There is an affordable housing crisis in the United States, one that the Congress is struggling to address. The so-called crisis is that housing is getting more affordable. The generations now in power consider this a crisis because they were counting on being able to sell their homes to younger people at inflated prices, consigning them to a life of poverty, to finance a retirement that hasn’t saved for. The wealthy consider it a crisis because they are taking losses on mortgage bonds, and those who manage their money might receive somewhat less inflated pay packages next year. And those in some suburbs consider it a crisis because housing in their neighborhood might become affordable to someone no wealthier than they were when they first purchased, and different from them in other respects. So after 15 years of reductions in subsidies for the poorest, with public housing and Section 8 vouchers a perennial target of scorn, we now see desperate calls for the government to take on hundreds of billions of dollars in future liabilities to subsidize the past purchase of McMansions, and the hocking of houses to buy SUVs and plasma screen TVs and settle gambling debts for the ever-growing casino industry.

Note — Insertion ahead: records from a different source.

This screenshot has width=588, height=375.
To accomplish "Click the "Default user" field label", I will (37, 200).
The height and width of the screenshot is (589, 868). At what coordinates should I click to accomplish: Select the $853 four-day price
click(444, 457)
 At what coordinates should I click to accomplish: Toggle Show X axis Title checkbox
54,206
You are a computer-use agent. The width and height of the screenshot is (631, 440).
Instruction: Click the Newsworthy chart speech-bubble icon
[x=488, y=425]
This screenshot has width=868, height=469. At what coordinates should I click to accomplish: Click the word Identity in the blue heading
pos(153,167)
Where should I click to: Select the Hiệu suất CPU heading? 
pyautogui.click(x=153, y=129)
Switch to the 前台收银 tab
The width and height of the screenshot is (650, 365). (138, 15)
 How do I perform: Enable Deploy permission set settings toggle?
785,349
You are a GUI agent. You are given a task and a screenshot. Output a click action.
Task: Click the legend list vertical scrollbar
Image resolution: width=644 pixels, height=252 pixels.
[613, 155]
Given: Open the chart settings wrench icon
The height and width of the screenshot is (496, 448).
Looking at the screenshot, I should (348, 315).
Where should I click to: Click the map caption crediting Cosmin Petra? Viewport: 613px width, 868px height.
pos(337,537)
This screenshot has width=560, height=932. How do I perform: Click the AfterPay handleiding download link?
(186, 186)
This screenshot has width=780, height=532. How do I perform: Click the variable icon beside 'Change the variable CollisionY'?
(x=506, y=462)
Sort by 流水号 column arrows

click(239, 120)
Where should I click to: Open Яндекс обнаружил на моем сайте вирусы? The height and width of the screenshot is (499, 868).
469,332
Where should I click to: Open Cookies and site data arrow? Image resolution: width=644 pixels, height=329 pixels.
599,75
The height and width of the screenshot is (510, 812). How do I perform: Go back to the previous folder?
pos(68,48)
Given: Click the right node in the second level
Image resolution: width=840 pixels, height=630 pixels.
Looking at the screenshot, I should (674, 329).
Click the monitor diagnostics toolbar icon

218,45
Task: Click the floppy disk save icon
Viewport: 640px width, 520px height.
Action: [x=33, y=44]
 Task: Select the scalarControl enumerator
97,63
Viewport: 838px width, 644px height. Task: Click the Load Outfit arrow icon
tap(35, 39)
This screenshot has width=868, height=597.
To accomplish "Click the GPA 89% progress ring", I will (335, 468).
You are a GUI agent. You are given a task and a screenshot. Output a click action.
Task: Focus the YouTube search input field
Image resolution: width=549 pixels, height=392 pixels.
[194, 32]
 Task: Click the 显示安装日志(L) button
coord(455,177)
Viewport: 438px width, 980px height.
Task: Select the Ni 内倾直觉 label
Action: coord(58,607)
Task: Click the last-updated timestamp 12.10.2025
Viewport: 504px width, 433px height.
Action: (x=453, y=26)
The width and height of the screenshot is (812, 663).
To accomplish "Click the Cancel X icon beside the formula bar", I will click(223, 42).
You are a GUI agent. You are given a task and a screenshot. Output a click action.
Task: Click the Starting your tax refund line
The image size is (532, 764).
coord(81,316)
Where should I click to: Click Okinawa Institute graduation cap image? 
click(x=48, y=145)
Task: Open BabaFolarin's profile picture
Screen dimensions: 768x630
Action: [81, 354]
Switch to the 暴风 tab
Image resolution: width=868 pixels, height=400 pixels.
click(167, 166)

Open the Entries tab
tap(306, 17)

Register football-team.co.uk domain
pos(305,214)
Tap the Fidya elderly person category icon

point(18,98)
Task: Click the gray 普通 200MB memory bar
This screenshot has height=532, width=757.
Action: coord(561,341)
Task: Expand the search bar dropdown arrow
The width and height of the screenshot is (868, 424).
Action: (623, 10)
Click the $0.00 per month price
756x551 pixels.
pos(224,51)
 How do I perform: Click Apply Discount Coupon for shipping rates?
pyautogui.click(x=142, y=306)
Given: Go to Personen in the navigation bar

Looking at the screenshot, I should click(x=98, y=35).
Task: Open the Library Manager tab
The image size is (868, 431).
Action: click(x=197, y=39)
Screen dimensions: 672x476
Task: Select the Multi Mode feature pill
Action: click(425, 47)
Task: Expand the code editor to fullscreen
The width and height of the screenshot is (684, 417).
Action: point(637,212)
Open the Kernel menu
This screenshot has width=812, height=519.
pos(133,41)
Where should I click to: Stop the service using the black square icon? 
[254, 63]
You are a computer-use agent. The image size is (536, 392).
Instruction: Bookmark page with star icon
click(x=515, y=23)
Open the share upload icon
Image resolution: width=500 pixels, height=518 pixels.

What everyone seems to be forgetting, is that housing becoming more affordable is a huge benefit to most current Americans, and all future Americans. And what everyone seems to be forgetting is that many if not most of those who will be forced to pay back those billions of dollars in future liabilities have probably been worse off, on average, than those who borrowed, spent, and are now facing foreclosure, and those who lent to them.
To begin with, 30% of all Americans rent. In New York City, that would be 70%. Renters generally fall into two categories – those too poor to be able to own a home, and those who hope to own a home someday. The use of government funds extracted from the former group to prevent better off borrowers from also becoming renters is immoral. After a 20-year crusade against extracting taxes from the better off to subsidize the worst off, can’t we stop doing the reverse for a change? Those who aspire to own, who tend to be younger, would benefit from lower prices. What business does the government have in trying to keep prices high, as some are calling for, when affordability has been at all-time lows?
Then there is the one-third of all homeowners who own their homes free and clear, some extremely wealthy, but most just thrifty. Do we really need to sock them with a new mortgage to reduce the burden on those who borrowed too much, and those who lent to them? And there are all those homeowners, out of step with the “democratization of credit,” who took out a conventional loan after honestly reporting their income on their mortgage application, and have been paying it off since. Eventually, they too will own their home free and clear. Their only debts will be the federal, state and local debts past generations have foisted upon them. The generations ever in favor of making those debts bigger have no intention of paying them back.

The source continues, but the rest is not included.